Em caso de descumprimento, a rede de fast food pagará multa mensal de 3.000 reais por trabalhador

O McDonald’s não poderá contratar funcionários intermitentes pelo período de cinco anos. A decisão faz parte de um acordo com o Ministério Público do Trabalho (MPT) após cinco anos de discussões sobre uma série de violações de direitos trabalhistas cometidas pela empresa. O acordo ainda determina o pagamento de multa de 7 milhões de reais em duas parcelas. Em 2012, o MPT entrou com uma ação contra o McDonald’s após constatar que trabalhadores não tinham uma jornada de trabalho definida, havia o lançamento irregular de horas extras, as folgas eram concedidas incorretamente e o cálculo de salário estava incorreto.

A reforma trabalhista criou o regime intermitente, nova modalidade de trabalho, que permite que a empresa contrate um funcionário para períodos específicos, pagando um salário proporcional ao tempo trabalhado – é possível, por exemplo, ser contratado como atendente para desempenhar a função por três horas durante dois dias da semana. O intermitente também tem direito a carteira assinada, férias, 13º salário, descanso semanal e outros benefícios previstos na lei. A exceção é o seguro-desemprego.

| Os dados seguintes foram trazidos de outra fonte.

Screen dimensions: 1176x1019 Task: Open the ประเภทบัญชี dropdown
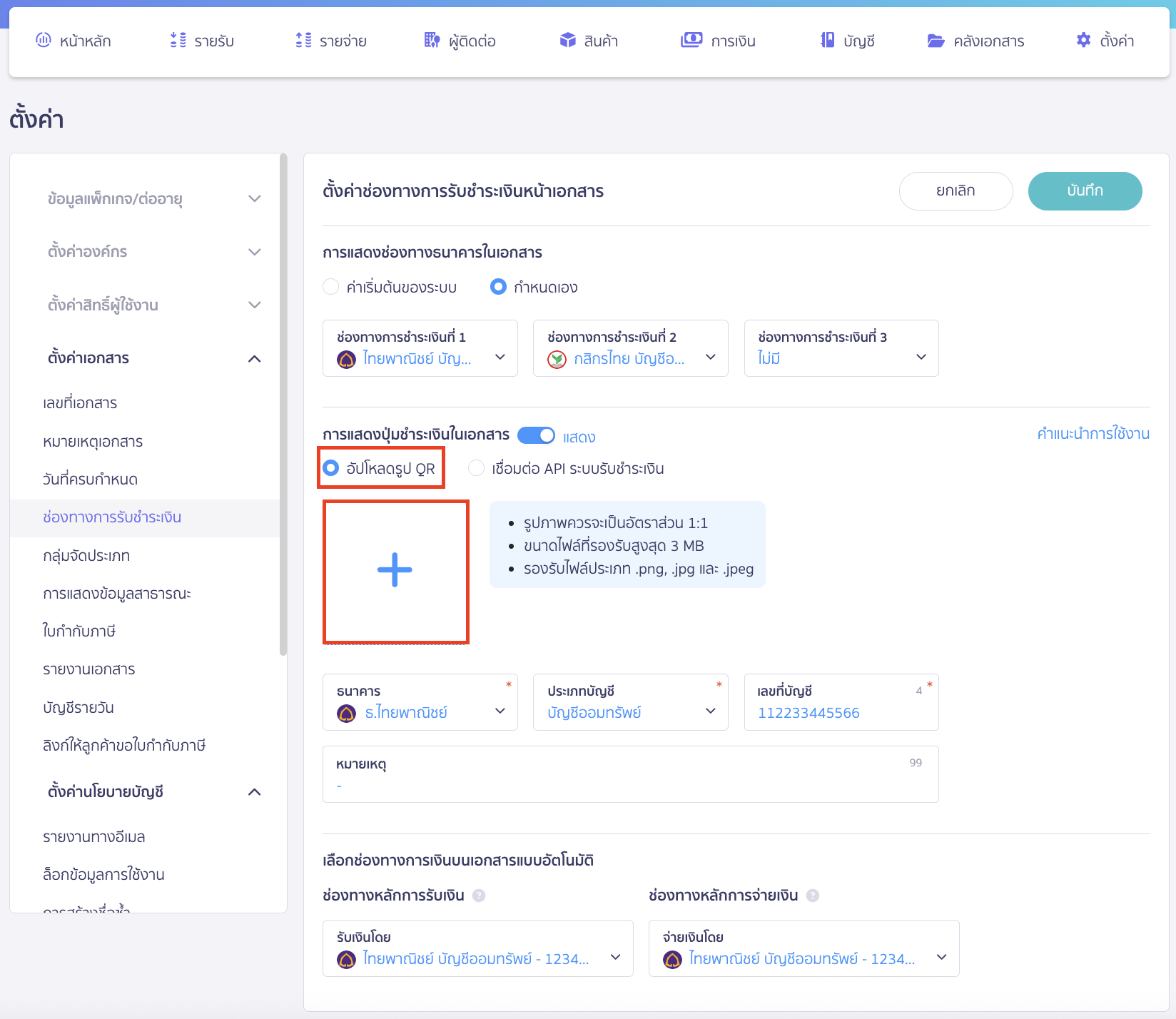point(630,702)
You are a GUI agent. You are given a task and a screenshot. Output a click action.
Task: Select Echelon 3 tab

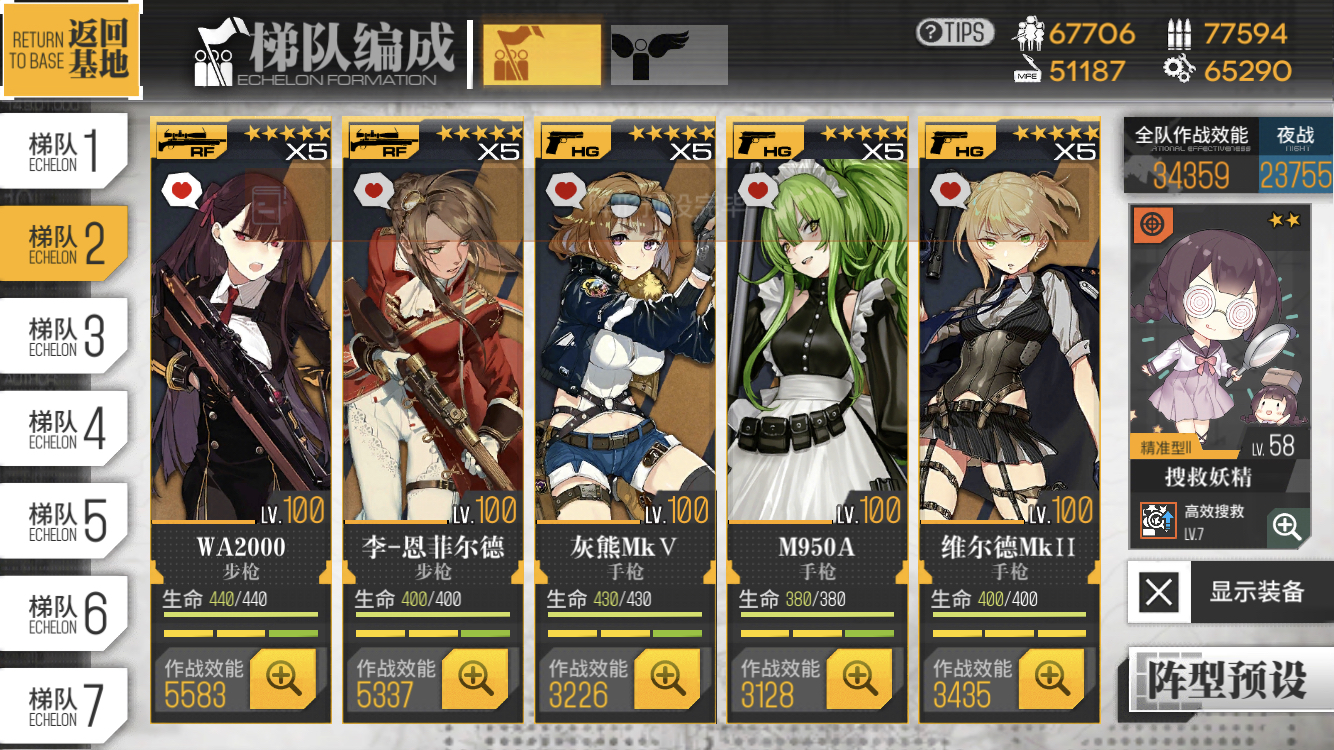[x=64, y=336]
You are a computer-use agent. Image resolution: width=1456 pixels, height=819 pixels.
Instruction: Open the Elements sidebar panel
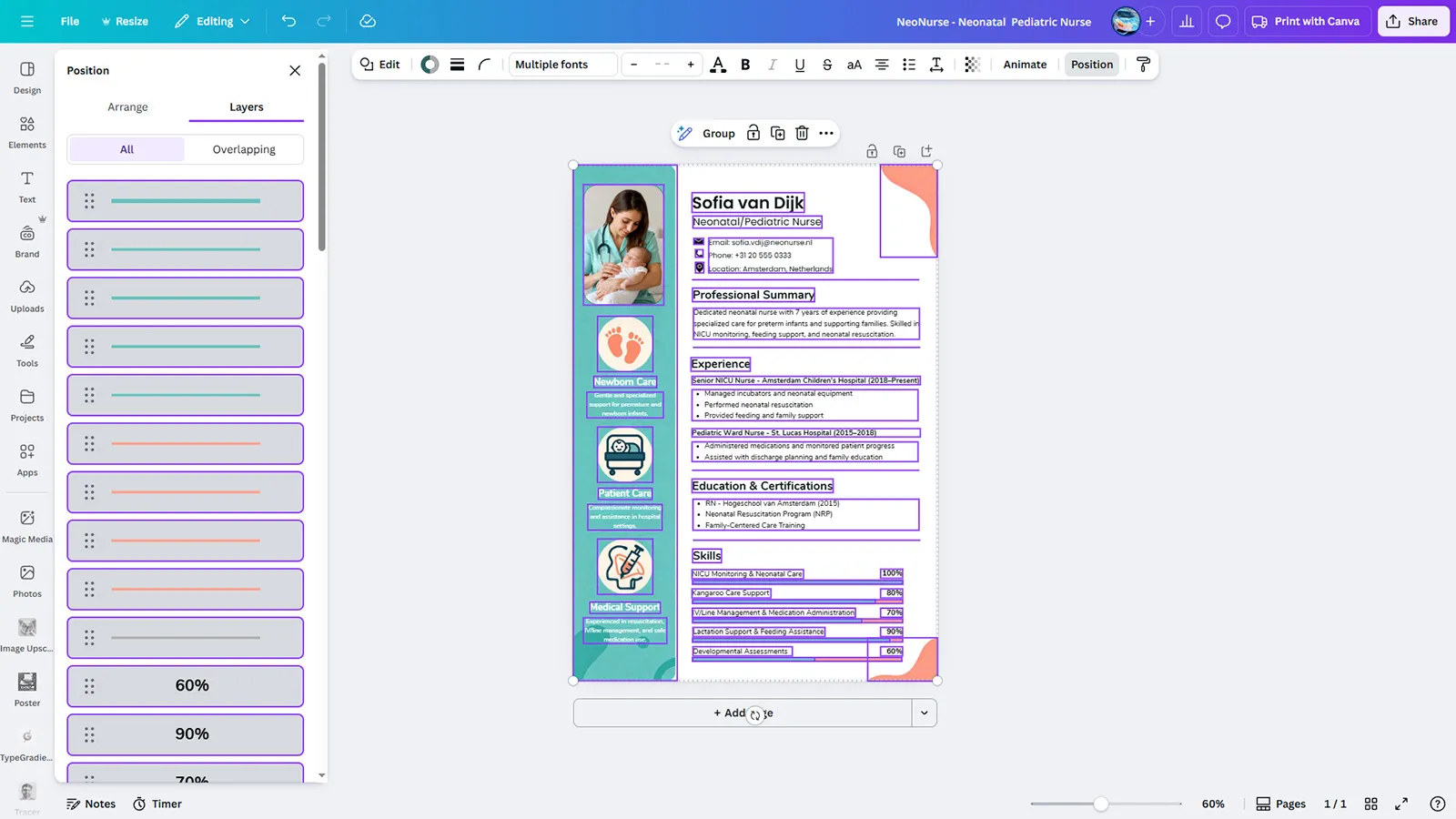tap(27, 131)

Em nota, a Arcos Dourados, operadora do McDonald’s no Brasil, informa que cumpriu o acordo estabelecido com o Ministério Público do Trabalho. “O próprio MPT atestou que a empresa teve uma taxa de cumprimento de suas obrigações acima de 99%. Durante esse período, as relações entre as partes sempre foram pautadas em um contexto de colaboração, que permitiu à empresa aprimorar suas práticas laborais relacionadas à jornada de trabalho. A empresa se orgulha de ser uma das maiores geradoras de emprego no país e ressalta que vem sendo reconhecida há vários anos como uma das melhores se trabalhar pelas principais instituições do setor.”